Prompt 1 — Please copy the records verbatim, from the line with "What do you see at coordinates (196, 625)" to the line with "What do you see at coordinates (799, 215)".

Text —

---+---

Creating the index in the local file system is not a solution for the particular situation as the index should be synchronized and shared by every node. One solution is clustering the JVM while using a Lucene RAMDirectory (keep in mind it disappears after a node failure) instead of a FSDirectory. Terracotta framework can be used to cluster the JVM. This blog entry shows a code snippet.

Anyway I thought not to go that far and decided to create the index in the database so that it can be shared by everyone. Lucence contains the JdbcDirectory interface for this purpose. However the implementation of this interface is not shipped with Lucene itself. I found a third party implementation of that. Compass project provides the implementation of JdbcDirectory. (No need to worry about compass configurations etc. JdbcDirectory can be used with pure Lucene without bothering about Compass Lucene stuff).

Here is a simple example
//you need to include lucene and jdbc jars 
import org.apache.lucene.store.jdbc.JdbcDirectory;

import org.apache.lucene.store.jdbc.dialect.MySQLDialect;

import com.mysql.jdbc.jdbc2.optional.MysqlDataSource;
.
//code snippet to create index
MysqlDataSource dataSource = new MysqlDataSource();

dataSource.setUser("root");

dataSource.setPassword("password");

dataSource.setDatabaseName("test");

dataSource.setEmulateLocators(true); //This is important because we are dealing with a blob type data field

JdbcDirectory jdbcDir = new JdbcDirectory(dataSource, new MySQLDialect(), "indexTable");

jdbcDir.create(); // creates the indexTable in the DB (test). No need to create it manually
.

//code snippet for indexing
StandardAnalyzer analyzer = new StandardAnalyzer();

IndexWriter writer = new IndexWriter(jdbcDir, analyzer, true);

indexDocs(writer, dataSource.getConnection());

System.out.println("Optimizing...");

writer.optimize();

writer.close();


static void indexDocs(IndexWriter writer, Connection conn)

---+---

Stored data —
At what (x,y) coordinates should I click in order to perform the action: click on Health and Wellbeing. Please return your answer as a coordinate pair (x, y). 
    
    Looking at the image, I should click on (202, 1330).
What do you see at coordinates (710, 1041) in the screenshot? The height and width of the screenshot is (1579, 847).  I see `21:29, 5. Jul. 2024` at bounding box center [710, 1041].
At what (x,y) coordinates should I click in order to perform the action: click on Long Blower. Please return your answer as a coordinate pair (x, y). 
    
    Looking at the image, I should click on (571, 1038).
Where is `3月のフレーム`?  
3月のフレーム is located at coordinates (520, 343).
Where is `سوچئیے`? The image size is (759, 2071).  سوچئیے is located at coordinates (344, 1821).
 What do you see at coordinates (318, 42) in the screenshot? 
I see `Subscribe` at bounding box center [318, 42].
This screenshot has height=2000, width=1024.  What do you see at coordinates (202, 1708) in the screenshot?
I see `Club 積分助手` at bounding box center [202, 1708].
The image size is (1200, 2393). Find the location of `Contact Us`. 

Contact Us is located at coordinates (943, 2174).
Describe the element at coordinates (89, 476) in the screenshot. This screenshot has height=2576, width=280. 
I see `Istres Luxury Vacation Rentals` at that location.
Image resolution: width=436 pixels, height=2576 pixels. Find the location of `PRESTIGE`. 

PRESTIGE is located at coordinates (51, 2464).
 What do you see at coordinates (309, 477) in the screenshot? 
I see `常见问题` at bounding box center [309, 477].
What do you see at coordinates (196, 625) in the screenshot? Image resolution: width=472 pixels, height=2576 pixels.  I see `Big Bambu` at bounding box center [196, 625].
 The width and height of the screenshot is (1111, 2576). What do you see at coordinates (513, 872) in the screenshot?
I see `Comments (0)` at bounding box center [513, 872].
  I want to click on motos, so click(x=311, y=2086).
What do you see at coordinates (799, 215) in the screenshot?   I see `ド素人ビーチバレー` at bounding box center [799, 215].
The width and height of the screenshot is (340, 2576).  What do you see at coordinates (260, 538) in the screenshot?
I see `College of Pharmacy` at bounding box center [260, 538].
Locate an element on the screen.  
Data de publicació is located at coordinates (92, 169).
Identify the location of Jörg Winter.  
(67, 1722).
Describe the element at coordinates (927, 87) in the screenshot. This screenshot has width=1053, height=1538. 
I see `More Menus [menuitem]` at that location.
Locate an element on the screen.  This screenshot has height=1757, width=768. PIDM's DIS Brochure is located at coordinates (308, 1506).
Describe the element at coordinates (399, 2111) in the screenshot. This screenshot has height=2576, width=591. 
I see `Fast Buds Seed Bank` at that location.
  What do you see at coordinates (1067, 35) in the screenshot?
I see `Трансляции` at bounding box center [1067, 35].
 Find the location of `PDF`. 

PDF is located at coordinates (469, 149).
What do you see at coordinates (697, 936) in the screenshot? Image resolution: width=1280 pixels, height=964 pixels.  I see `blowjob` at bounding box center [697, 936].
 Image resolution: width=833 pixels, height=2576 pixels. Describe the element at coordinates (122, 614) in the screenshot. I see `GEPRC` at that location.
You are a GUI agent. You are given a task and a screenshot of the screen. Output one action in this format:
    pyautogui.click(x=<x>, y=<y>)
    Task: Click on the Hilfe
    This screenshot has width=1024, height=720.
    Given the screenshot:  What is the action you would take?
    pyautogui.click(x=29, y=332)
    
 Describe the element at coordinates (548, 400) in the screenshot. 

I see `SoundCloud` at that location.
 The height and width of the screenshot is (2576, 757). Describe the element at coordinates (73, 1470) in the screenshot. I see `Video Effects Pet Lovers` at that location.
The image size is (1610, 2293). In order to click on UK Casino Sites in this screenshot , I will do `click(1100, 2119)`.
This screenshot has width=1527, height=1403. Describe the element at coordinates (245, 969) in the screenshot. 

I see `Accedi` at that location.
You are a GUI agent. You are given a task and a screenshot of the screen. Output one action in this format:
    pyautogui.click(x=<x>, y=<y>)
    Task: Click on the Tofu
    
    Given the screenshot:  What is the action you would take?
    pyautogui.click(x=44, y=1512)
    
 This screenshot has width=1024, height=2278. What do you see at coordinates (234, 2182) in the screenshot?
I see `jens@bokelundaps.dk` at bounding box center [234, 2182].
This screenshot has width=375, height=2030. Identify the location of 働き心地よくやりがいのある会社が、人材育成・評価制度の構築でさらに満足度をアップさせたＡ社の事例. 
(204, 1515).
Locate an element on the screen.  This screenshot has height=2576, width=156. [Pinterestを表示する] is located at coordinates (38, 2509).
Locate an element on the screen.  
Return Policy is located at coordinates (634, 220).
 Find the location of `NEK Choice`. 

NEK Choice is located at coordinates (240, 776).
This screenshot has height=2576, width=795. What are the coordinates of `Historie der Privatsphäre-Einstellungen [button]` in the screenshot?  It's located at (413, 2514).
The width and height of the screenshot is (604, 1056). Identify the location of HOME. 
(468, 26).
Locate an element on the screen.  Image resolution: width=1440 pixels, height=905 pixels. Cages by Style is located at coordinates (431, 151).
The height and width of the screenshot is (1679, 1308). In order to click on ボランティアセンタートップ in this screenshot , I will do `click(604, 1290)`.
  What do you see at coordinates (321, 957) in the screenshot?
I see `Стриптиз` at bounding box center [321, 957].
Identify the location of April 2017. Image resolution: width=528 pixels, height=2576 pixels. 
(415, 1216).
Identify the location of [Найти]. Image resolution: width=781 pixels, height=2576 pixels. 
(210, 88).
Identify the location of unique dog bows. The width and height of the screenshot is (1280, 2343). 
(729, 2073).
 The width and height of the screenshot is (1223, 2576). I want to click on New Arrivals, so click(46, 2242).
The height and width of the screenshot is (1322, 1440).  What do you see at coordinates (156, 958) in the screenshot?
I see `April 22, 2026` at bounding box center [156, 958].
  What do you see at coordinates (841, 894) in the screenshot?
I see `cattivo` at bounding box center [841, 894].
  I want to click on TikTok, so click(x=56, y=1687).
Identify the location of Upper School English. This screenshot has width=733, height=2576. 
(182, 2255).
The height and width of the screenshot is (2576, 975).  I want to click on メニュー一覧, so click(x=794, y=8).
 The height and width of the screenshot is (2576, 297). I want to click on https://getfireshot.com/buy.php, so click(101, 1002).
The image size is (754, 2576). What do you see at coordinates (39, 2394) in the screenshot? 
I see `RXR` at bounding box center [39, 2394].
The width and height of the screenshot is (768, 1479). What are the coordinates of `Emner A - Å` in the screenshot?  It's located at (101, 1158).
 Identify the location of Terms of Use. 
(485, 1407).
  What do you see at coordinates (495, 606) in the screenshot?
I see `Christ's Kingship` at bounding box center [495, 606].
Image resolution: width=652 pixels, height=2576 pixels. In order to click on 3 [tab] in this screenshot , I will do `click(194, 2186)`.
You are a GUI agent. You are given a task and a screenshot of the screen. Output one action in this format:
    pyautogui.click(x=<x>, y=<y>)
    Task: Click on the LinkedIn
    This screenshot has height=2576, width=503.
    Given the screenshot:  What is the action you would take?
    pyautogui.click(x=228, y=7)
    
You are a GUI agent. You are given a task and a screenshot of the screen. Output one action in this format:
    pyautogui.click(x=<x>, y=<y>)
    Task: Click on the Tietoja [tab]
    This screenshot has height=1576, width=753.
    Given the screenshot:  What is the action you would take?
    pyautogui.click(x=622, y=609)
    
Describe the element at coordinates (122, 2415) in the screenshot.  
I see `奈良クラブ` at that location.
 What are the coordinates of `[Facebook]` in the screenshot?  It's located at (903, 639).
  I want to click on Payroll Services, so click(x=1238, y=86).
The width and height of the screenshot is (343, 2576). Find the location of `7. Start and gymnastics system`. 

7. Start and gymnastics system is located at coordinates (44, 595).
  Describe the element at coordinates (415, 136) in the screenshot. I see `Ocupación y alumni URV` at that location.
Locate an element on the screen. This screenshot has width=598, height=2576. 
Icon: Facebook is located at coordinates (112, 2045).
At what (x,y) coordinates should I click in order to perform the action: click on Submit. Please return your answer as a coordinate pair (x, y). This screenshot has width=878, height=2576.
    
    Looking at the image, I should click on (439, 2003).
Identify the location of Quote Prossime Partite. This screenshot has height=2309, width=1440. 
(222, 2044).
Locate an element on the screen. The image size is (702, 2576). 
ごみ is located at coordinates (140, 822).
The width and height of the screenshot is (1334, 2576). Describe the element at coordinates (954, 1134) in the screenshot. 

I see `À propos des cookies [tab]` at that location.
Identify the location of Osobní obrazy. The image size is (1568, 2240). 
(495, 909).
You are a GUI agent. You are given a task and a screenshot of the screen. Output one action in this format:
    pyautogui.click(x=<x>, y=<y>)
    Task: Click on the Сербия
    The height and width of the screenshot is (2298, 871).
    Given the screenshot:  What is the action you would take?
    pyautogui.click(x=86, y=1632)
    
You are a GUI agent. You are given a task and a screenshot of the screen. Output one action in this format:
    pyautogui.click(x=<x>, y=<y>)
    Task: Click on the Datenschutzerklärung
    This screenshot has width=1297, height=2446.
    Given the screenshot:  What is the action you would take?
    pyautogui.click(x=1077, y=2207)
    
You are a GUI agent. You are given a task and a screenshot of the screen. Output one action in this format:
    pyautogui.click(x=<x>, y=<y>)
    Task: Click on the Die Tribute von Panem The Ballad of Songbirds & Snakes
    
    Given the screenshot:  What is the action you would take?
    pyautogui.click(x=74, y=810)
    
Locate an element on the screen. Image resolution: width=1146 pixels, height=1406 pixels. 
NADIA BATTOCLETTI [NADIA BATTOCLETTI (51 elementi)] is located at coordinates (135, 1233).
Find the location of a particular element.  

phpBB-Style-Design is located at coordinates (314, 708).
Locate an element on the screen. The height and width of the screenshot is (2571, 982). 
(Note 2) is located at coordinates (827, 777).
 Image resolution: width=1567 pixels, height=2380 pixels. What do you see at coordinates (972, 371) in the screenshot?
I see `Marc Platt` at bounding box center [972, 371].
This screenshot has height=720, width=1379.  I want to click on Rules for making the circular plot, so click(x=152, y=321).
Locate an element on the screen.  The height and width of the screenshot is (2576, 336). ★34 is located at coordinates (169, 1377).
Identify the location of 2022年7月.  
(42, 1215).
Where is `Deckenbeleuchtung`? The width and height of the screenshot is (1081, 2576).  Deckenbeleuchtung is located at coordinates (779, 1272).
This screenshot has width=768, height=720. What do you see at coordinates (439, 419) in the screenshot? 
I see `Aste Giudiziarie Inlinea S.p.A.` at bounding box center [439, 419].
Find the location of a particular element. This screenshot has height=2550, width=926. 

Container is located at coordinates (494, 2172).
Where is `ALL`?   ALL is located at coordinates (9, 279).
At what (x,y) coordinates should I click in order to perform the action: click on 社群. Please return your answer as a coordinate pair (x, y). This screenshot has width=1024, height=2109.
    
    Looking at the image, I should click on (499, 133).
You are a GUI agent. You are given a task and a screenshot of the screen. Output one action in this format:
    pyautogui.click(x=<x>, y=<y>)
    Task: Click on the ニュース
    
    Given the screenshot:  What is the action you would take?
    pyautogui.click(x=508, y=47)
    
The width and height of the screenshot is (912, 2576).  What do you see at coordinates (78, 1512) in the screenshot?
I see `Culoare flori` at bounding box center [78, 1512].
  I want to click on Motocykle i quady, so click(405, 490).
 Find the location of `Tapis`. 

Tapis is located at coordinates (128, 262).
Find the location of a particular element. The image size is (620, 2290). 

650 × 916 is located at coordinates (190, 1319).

---+---

Prompt 2 — Using the text on storing a Lucene index in a database, decide whether each statement agrees with it: (a) the Compass project supplies an implementation of JdbcDirectory; (b) the indexTable has to be created by hand in the database; (c) a Lucene RAMDirectory survives a node failure. Answer yes or no for each and quote the deciding words.

Correct result 1 —
What do you see at coordinates (196, 625) in the screenshot? Image resolution: width=472 pixels, height=2576 pixels.  I see `Big Bambu` at bounding box center [196, 625].
 The width and height of the screenshot is (1111, 2576). What do you see at coordinates (513, 872) in the screenshot?
I see `Comments (0)` at bounding box center [513, 872].
  I want to click on motos, so click(x=311, y=2086).
What do you see at coordinates (799, 215) in the screenshot?   I see `ド素人ビーチバレー` at bounding box center [799, 215].

Correct result 2 —
(a) Yes: "Compass project provides the implementation of JdbcDirectory."
(b) No: "creates the indexTable in the DB (test). No need to create it manually"
(c) No: "keep in mind it disappears after a node failure"